Repeat the listing exactly. Pictures stay out of your copy.

Available records -
━━━━━━━━
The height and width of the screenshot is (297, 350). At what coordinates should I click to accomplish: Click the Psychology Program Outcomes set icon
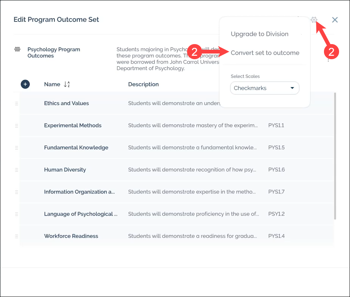[x=17, y=49]
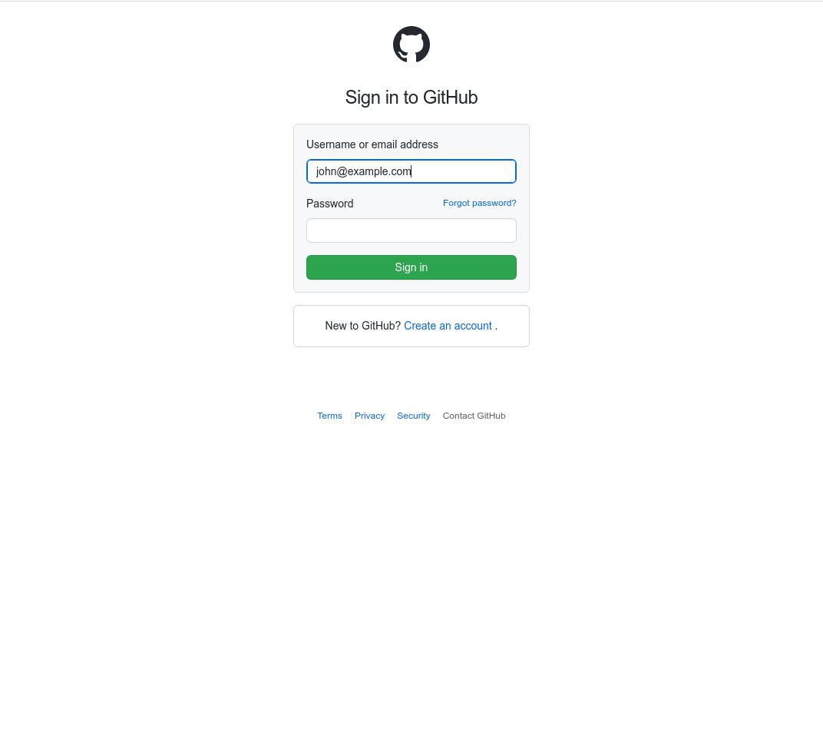This screenshot has height=756, width=823.
Task: Click the "GitHub" word in the page heading
Action: (x=451, y=98)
━━━━━━━━
Exercise response -
The height and width of the screenshot is (297, 350). At what coordinates should I click to accomplish: Click the Psychology Program Outcomes set icon
[x=17, y=49]
This screenshot has height=756, width=823.
Task: Click the "GitHub" word in the page heading
Action: (x=451, y=98)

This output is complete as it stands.